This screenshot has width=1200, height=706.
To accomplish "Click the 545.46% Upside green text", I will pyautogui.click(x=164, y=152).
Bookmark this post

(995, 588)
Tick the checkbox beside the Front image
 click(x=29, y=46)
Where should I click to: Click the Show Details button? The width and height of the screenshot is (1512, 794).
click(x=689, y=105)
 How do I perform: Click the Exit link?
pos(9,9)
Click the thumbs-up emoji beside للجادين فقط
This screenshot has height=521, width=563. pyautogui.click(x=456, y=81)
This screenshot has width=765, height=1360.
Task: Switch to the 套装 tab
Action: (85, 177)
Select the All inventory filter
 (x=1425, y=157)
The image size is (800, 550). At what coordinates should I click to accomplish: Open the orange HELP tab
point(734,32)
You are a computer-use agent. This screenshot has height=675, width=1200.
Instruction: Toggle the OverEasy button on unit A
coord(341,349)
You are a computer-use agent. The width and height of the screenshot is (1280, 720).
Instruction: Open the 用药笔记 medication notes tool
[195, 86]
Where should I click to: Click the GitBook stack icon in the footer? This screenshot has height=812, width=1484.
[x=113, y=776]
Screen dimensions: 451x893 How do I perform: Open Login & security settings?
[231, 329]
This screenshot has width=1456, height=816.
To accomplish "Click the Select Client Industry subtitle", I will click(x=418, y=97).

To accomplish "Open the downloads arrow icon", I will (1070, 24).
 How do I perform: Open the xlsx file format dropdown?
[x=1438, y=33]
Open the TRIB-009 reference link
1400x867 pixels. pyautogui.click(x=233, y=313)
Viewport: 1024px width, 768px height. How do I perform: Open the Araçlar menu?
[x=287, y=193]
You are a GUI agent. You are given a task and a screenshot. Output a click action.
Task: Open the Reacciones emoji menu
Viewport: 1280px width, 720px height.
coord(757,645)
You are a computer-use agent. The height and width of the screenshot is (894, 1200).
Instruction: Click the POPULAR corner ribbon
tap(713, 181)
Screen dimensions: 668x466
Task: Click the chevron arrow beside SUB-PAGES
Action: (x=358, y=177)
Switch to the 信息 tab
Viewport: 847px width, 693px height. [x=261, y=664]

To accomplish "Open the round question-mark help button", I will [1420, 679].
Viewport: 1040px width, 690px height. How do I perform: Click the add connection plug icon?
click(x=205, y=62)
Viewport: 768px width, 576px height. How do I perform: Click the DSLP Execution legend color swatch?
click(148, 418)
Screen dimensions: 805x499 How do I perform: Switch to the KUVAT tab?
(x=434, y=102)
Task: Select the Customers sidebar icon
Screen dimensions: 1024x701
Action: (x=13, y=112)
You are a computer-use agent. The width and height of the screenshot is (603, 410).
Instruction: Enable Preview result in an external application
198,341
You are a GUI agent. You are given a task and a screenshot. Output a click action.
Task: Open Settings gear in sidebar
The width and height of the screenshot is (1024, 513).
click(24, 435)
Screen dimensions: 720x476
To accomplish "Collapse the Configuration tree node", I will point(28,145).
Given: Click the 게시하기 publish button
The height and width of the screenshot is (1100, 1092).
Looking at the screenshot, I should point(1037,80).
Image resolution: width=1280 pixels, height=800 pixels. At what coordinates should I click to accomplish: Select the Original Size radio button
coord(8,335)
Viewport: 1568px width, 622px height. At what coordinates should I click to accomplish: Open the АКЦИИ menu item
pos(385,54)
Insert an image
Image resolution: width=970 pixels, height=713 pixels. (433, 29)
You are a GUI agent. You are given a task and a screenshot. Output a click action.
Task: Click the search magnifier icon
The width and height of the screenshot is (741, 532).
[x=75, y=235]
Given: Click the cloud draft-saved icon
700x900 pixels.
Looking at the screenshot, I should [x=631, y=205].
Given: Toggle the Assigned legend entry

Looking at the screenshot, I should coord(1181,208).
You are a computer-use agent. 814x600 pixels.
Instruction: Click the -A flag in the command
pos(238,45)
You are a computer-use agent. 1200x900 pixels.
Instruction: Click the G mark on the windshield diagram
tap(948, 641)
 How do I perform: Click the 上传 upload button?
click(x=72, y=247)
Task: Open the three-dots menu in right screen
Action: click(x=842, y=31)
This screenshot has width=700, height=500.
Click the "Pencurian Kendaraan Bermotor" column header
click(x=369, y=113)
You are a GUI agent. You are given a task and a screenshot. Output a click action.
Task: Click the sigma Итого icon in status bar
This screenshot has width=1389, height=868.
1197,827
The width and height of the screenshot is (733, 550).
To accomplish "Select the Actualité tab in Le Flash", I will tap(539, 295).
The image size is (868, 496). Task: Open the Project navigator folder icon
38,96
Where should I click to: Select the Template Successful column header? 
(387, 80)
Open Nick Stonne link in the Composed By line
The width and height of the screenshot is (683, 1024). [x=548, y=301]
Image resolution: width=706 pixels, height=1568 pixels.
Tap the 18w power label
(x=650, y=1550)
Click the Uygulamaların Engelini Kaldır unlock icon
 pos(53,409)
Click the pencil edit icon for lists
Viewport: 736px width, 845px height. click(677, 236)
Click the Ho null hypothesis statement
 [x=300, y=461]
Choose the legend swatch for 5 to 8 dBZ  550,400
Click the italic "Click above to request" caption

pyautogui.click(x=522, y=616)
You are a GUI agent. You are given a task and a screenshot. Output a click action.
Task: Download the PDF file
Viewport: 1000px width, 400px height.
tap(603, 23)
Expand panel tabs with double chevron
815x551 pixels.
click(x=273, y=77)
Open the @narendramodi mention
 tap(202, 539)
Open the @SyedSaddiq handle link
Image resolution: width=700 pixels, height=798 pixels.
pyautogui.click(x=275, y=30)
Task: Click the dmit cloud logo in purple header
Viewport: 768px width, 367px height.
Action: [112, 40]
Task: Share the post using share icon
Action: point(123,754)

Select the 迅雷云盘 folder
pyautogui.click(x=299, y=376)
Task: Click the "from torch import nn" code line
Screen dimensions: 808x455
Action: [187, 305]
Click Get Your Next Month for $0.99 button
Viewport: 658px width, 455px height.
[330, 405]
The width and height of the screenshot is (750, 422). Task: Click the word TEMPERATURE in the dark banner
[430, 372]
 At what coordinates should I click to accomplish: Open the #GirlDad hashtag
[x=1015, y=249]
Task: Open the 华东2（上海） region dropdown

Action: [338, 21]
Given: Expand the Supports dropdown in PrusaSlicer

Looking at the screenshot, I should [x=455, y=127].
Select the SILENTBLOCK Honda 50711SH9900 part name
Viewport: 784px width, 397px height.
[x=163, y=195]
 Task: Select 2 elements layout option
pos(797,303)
....
Work to complete -> Would you please write out, exactly and with no other lines, the stretch of the listing above from the line containing "Viewport: 1568px width, 622px" through the line containing "You are a computer-use agent. 1200x900"?

Reply to the task ->
Viewport: 1568px width, 622px height. At what coordinates should I click to accomplish: Open the АКЦИИ menu item
pos(385,54)
Insert an image
Image resolution: width=970 pixels, height=713 pixels. (433, 29)
You are a GUI agent. You are given a task and a screenshot. Output a click action.
Task: Click the search magnifier icon
The width and height of the screenshot is (741, 532).
[x=75, y=235]
Given: Click the cloud draft-saved icon
700x900 pixels.
Looking at the screenshot, I should [x=631, y=205].
Given: Toggle the Assigned legend entry

Looking at the screenshot, I should coord(1181,208).
You are a computer-use agent. 814x600 pixels.
Instruction: Click the -A flag in the command
pos(238,45)
You are a computer-use agent. 1200x900 pixels.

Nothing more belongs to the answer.